Неприхотливый и выносливый, отважный и упрямый, физически сильный и воздержанный в еде, Холмс воплощает в себе лучшие качества вообще любого англичанина.

Он настолько близок к идолу англичан, к богатому помещику, насколько это вообще возможно для человека, у которого нет пассивного дохода за тысячу фунтов. Множество людей среднего класса хотели бы быть настолько же образованными, благородными, независимыми. Хотели бы есть в том же ресторане, играть на скрипке и слушать оперу… Или иметь такие же аристократичные привычки. Хотели бы так же владеть хлыстом, револьвером и тростью, так же неутомимо ходить и бегать.

Даже недостатки Холмса таковы, что делают его еще симпатичнее. Страстный курильщик, порой выпивающий нечто спиртное, он – носитель простительных, даже привлекательных недостатков, массовых дурных привычек. «Как мы все».

Идеальный герой литературного произведения и должен быть таким же, как читатель, – только лучше. Таким, каким хотелось бы видеть себя читателю. Скажем, торговец обувью, старьевщик или мясник вряд ли способен и захочет уподобиться Холмсу. Но англичанин среднего класса – захочет.
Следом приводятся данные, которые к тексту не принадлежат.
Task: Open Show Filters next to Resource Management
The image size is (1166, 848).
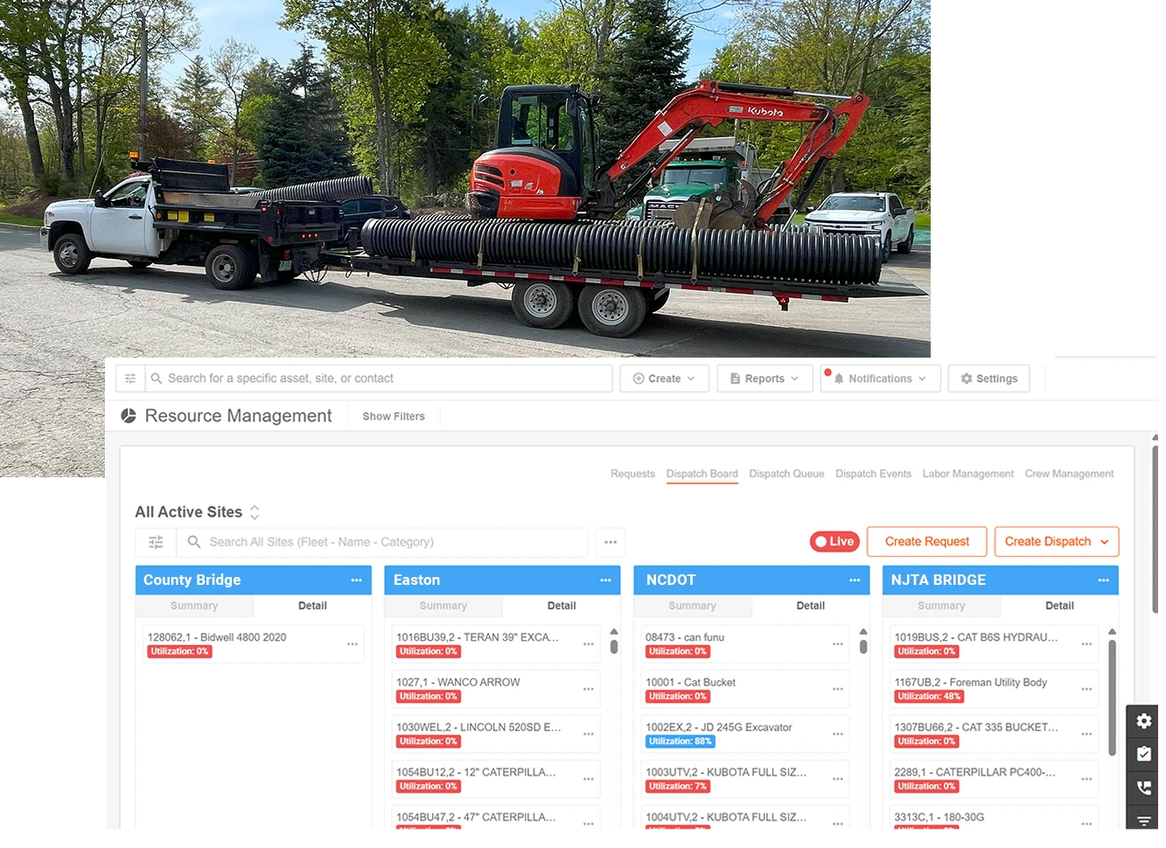Action: click(393, 416)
Холмс – идеальный мужчина для восьми – девяти миллионов человеческих существ.

И при том он – глубоко народный герой, психология которого уходит глубоко в национальную толщу. В представления, привычки, предрассудки, выдумки англичан.

Прагматичный и позитивный, Шерлок все старается объяснить рационально…

И притом часто руководствуется вовсе не логикой, а эмоциями, здравым смыслом и чувством чести. Он знает, как должен быть устроен мир, и способен хотя бы в частностях привести его к идеальному – не идеальному, но хотя бы приемлемому состоянию. Хотя бы покарать явное зло.

Он осознает, что «восставать против самого прародителя зла будет, пожалуй, чересчур самонадеянно с моей стороны», но «борется со злом по мере своих скромных сил и возможностей».

В этой извечной борьбе Шерлок Холмс утверждает народную мораль. Да, народную! Это мораль английского народа, особенно ее образованной части.

Он считает правильным и справедливым то же, что считают правильным и справедливым большинство англичан.

Его представления о мире разделяются всем средним и высшим классами Великобритании его эпохи.